▸ WHAT TO WORK ON: Reproduce the rows of the source data without any change, beginning with the line that contains "How do I perform: Select" and continuing through the line that contains "pos(1005,59)", including both of those lines.

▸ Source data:
#####

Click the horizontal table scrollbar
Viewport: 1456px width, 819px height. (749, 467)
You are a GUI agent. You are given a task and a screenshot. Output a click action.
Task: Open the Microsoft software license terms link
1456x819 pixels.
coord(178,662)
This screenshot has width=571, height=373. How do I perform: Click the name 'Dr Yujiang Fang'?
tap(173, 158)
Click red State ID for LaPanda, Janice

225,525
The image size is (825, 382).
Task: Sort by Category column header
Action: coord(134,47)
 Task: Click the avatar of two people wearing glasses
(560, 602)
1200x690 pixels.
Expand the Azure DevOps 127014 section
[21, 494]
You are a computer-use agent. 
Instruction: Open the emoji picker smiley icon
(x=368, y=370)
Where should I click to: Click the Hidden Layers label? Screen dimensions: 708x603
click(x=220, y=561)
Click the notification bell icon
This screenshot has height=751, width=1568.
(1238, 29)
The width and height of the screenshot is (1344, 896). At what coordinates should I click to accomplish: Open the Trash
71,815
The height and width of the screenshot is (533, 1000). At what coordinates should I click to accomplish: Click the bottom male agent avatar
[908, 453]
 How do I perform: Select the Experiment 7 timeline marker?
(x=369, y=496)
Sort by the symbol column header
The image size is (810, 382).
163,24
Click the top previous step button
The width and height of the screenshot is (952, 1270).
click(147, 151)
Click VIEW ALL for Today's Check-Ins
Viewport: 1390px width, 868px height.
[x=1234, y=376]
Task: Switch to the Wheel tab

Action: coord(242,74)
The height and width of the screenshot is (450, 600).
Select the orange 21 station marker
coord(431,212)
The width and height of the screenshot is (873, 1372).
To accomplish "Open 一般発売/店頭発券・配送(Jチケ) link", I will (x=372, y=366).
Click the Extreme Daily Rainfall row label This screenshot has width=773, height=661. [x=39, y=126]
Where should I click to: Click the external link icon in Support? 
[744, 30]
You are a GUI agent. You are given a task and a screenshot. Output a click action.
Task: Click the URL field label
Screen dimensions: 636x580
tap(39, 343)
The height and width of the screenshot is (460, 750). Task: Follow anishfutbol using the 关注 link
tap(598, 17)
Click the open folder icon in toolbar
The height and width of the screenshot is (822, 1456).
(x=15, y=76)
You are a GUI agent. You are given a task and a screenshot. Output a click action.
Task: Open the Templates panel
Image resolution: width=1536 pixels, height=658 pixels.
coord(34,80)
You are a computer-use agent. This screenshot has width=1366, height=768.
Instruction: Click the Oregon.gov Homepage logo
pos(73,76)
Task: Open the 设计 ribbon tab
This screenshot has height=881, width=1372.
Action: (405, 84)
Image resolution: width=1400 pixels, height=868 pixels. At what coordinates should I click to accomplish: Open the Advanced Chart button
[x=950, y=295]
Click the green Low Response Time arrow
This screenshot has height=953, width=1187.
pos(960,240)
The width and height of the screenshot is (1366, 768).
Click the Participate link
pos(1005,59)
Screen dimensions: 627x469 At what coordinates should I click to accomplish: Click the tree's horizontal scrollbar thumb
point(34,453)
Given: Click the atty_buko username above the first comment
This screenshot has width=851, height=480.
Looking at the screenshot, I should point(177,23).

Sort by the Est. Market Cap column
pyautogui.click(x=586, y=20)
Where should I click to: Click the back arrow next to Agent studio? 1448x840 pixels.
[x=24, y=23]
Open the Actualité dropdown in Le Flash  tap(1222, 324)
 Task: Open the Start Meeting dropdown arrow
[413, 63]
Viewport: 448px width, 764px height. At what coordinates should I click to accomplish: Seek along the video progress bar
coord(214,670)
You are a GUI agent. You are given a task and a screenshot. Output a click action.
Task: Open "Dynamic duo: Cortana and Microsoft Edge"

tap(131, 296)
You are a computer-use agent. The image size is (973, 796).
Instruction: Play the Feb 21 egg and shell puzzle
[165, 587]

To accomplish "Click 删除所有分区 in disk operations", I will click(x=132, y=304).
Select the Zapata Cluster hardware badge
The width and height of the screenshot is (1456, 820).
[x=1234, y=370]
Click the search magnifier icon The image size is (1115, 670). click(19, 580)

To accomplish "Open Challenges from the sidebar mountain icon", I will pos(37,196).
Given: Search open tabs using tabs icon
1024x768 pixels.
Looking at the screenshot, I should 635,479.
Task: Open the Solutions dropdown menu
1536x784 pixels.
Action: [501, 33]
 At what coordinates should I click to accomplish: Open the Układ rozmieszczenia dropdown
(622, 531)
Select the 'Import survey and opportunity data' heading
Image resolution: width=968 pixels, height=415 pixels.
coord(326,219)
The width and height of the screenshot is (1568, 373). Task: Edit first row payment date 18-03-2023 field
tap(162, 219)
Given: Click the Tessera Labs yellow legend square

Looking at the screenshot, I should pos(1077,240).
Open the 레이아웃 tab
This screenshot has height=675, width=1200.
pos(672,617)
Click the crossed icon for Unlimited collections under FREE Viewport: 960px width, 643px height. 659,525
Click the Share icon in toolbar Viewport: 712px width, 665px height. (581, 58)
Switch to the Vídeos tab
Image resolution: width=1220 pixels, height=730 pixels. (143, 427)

#####

▸ FINISHED TASK:
 How do I perform: Select the Experiment 7 timeline marker?
(x=369, y=496)
Sort by the symbol column header
The image size is (810, 382).
163,24
Click the top previous step button
The width and height of the screenshot is (952, 1270).
click(147, 151)
Click VIEW ALL for Today's Check-Ins
Viewport: 1390px width, 868px height.
[x=1234, y=376]
Task: Switch to the Wheel tab

Action: coord(242,74)
The height and width of the screenshot is (450, 600).
Select the orange 21 station marker
coord(431,212)
The width and height of the screenshot is (873, 1372).
To accomplish "Open 一般発売/店頭発券・配送(Jチケ) link", I will (x=372, y=366).
Click the Extreme Daily Rainfall row label This screenshot has width=773, height=661. [x=39, y=126]
Where should I click to: Click the external link icon in Support? 
[744, 30]
You are a GUI agent. You are given a task and a screenshot. Output a click action.
Task: Click the URL field label
Screen dimensions: 636x580
tap(39, 343)
The height and width of the screenshot is (460, 750). Task: Follow anishfutbol using the 关注 link
tap(598, 17)
Click the open folder icon in toolbar
The height and width of the screenshot is (822, 1456).
(x=15, y=76)
You are a GUI agent. You are given a task and a screenshot. Output a click action.
Task: Open the Templates panel
Image resolution: width=1536 pixels, height=658 pixels.
coord(34,80)
You are a computer-use agent. This screenshot has width=1366, height=768.
Instruction: Click the Oregon.gov Homepage logo
pos(73,76)
Task: Open the 设计 ribbon tab
This screenshot has height=881, width=1372.
Action: (405, 84)
Image resolution: width=1400 pixels, height=868 pixels. At what coordinates should I click to accomplish: Open the Advanced Chart button
[x=950, y=295]
Click the green Low Response Time arrow
This screenshot has height=953, width=1187.
pos(960,240)
The width and height of the screenshot is (1366, 768).
Click the Participate link
pos(1005,59)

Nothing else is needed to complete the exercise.